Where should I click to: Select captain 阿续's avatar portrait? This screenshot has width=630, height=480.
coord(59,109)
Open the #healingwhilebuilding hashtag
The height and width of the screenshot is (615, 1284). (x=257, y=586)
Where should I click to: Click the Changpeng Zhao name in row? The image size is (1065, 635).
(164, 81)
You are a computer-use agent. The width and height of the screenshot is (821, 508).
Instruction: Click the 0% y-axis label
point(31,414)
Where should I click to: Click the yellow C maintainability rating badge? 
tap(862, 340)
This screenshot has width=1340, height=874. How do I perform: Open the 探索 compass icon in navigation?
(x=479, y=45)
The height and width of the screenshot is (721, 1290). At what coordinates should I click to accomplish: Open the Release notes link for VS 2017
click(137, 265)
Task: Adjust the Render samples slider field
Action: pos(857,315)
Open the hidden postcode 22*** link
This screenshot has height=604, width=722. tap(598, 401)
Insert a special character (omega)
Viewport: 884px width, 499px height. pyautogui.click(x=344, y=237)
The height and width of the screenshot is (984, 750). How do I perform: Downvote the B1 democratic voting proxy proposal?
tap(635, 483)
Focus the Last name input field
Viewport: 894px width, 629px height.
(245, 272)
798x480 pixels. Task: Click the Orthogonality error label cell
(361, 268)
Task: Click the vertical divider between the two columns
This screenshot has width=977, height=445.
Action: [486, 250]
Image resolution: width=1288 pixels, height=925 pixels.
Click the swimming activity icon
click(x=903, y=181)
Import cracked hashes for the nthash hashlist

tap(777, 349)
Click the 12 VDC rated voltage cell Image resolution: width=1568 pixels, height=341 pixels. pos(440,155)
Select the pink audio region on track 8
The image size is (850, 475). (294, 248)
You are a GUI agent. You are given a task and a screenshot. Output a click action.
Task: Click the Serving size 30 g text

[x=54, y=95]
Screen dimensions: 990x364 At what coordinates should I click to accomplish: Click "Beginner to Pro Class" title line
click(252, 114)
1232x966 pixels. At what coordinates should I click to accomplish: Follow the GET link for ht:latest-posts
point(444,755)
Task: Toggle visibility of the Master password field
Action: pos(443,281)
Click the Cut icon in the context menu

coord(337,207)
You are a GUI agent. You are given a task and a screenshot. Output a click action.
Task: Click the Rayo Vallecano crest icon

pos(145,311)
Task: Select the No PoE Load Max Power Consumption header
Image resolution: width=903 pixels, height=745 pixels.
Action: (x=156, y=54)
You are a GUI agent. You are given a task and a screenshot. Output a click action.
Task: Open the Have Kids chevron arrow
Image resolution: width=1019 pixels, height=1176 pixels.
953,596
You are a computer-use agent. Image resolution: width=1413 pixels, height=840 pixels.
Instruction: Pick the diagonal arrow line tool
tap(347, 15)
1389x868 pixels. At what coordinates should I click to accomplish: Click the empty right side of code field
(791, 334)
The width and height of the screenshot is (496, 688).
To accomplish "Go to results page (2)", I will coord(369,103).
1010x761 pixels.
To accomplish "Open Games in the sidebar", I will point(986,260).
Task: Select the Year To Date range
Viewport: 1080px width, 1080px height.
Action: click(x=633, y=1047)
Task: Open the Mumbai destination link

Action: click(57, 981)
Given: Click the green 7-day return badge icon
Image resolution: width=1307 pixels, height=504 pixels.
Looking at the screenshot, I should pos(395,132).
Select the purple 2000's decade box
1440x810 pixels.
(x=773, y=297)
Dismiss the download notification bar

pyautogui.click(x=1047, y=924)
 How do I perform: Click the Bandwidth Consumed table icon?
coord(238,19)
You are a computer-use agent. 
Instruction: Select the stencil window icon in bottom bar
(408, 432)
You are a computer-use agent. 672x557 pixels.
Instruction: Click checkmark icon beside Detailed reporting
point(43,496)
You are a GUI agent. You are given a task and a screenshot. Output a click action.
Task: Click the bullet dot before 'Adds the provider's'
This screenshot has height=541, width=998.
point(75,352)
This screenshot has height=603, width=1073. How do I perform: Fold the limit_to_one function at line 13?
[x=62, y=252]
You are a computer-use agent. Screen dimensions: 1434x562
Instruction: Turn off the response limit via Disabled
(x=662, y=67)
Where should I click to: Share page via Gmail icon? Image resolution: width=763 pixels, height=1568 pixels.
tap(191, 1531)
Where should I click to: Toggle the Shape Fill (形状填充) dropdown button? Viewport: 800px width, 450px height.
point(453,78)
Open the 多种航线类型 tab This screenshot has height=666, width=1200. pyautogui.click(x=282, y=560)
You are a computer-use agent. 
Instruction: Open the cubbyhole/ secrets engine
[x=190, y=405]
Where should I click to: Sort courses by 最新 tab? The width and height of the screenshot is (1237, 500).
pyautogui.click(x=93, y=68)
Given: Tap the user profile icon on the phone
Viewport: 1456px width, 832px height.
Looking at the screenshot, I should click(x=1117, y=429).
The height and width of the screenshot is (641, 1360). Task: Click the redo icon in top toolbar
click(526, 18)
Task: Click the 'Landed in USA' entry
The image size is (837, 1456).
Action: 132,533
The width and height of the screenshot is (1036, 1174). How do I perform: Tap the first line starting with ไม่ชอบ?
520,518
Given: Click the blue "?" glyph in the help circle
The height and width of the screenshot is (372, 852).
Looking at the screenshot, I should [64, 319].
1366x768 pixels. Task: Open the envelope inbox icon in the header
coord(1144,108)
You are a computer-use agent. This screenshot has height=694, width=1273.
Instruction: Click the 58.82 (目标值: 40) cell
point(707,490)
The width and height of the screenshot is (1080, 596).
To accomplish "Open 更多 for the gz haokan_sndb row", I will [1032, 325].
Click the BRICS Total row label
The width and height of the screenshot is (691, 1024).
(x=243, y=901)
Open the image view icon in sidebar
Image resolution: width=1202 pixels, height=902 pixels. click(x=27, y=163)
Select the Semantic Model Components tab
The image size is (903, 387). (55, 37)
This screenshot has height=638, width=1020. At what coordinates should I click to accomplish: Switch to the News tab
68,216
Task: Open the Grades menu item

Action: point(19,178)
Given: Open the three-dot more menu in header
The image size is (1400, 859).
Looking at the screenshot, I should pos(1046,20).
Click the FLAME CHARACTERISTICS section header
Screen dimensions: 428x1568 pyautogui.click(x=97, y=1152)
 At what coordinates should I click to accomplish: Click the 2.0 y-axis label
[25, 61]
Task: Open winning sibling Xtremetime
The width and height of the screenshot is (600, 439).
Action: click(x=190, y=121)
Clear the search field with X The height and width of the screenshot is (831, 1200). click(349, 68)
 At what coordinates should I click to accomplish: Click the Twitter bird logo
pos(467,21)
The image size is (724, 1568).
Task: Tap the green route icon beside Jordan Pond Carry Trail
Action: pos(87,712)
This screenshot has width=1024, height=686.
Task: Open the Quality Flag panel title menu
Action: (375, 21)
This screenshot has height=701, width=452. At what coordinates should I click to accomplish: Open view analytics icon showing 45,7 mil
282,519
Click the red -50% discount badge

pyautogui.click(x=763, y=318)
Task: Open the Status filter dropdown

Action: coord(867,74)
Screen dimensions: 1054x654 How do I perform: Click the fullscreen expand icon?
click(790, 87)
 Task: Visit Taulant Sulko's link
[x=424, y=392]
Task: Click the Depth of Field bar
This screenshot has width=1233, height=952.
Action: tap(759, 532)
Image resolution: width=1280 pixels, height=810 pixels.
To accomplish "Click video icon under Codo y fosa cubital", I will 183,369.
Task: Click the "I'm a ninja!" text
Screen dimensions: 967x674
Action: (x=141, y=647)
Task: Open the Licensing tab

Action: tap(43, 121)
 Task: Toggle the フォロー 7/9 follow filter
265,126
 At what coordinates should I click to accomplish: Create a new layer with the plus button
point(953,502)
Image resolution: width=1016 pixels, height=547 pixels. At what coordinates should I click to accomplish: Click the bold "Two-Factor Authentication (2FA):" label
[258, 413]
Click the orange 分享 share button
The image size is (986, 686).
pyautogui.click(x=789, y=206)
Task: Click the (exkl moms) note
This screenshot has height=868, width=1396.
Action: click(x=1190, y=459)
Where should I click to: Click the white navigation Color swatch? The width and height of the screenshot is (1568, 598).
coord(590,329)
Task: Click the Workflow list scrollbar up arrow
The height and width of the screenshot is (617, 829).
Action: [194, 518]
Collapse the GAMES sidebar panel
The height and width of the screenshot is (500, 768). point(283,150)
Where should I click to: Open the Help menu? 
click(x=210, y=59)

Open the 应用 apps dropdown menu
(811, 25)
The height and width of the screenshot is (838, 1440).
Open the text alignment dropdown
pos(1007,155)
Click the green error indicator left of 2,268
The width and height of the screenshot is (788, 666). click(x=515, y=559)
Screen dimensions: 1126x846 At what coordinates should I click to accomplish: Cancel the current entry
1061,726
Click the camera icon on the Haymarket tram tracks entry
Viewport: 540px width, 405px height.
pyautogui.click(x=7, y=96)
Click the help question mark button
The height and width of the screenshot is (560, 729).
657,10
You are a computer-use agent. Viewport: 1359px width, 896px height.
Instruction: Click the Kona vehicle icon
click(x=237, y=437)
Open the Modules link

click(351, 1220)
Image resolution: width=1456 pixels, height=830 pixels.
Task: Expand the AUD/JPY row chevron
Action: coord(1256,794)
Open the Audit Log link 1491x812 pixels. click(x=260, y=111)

----------------------------------------

Filter the material for the word "computer" and copy each matching line.

__ANSWER TO THIS PROBLEM__:
You are a computer-use agent. The width and height of the screenshot is (821, 508).
You are a computer-use agent. Image resolution: width=1413 pixels, height=840 pixels.
You are a computer-use agent. 
You are a computer-use agent. 672x557 pixels.
You are a computer-use agent. Screen dimensions: 1434x562
You are a computer-use agent. 
You are a computer-use agent. This screenshot has height=694, width=1273.
You are a computer-use agent. Viewport: 1359px width, 896px height.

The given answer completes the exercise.